First, a caveat about the Department of Revenue Study.  While the 50-State Study calculated taxes on what the Census Bureau identified as a median valued home, the IDOR study calculates the tax based on the average taxable value of a residential parcel.  For Aurora the Census median was $177,700, while the IDOR average was $151,296.  It arrives at the figure by dividing the taxable value for all residential property by the number of residential parcels.  The IDOR has access to lots of data and it’s hard to quibble with their approach: taxable value x tax rate = tax bill.  The IDOR methodology accounts for all homestead exemptions instead of just the general homestead exemption used in most other studies.  However, in cities with vacant residential property or distressed housing, low valued residential properties may depress the average below that of a typical house.  Conversely, cities with an above typical percentage of high value homes would have the opposite effect.  What the IDOR approach yields is an average effective rate per residential parcel.

For a more complete discussion of implications of using fixed, median, or average home values in computing effective rates, see “Other Ways of Calculating Effective Tax Rates,” Tax Facts, March 2018.  The results of the IDOR calculations are displayed on the chart below for 10 representative cities across Illinois, the same 10 we looked at in the 2018 article.  Aurora, which had the highest effective tax rate in the 50-State Study was third in this sample of 10, behind Park Forest and Peoria.  More broadly, of the 448 locations for which IDOR calculated average residential parcel effective property tax rates, 182 were higher than Aurora’s.

Chicago, meanwhile, which had an above average effective property tax rate in the 50-State Study, had the lowest effective residential property tax rate of the 10 cities in the chart.  Among all the locations studied by IDOR, only 21 had a lower rate than Chicago.

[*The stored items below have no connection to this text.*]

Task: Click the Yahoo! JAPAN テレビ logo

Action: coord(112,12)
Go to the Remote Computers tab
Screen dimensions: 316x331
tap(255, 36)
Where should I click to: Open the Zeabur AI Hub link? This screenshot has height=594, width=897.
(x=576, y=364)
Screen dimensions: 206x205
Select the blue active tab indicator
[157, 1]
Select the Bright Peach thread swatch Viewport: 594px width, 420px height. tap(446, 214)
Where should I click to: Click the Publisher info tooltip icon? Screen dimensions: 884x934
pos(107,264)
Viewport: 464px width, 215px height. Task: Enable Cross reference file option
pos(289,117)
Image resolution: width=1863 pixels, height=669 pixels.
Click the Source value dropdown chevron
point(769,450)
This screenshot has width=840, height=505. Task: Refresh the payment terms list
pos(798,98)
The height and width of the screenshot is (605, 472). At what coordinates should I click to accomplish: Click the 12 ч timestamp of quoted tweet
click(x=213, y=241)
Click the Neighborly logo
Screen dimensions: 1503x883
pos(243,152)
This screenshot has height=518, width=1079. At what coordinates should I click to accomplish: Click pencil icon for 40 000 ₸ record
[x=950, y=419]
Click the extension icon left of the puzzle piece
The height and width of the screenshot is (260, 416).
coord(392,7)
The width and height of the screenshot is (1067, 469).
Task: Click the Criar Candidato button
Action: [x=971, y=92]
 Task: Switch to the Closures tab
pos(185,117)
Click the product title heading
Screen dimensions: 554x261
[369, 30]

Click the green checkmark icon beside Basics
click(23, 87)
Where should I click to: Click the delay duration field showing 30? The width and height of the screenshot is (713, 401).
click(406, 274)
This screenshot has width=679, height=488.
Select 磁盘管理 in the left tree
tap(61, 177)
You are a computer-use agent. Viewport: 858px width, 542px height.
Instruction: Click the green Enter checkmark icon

Turning to average residential tax bills, the differences are even more striking.  Among our 10 selected cities, five had higher average residential tax bills than did Aurora, even with its highest-in-the-country effective tax rate in the 50-State Study.  And although Chicago had the lowest effective tax rate of the 10 cities chosen from the IDOR study, owners of median valued homes in four of the other nine had higher property tax bills.


The IDOR study validates the 50-State Study.  Low effective tax rates are tied to high property values, and low property values are tied to high aggregate tax rates.  However the IDOR study demonstrates that even with a lower effective tax rate, higher valued properties tend to have higher tax bills.  For those concerned with property tax reform in Illinois, the IDOR study reinforces the wide variation in property taxation within Illinois that they will confront.  A one-size-fits-all solution will prove difficult to achieve.

* Founder of KDM Consulting Inc., does tax policy research for the Taxpayers’ Federation.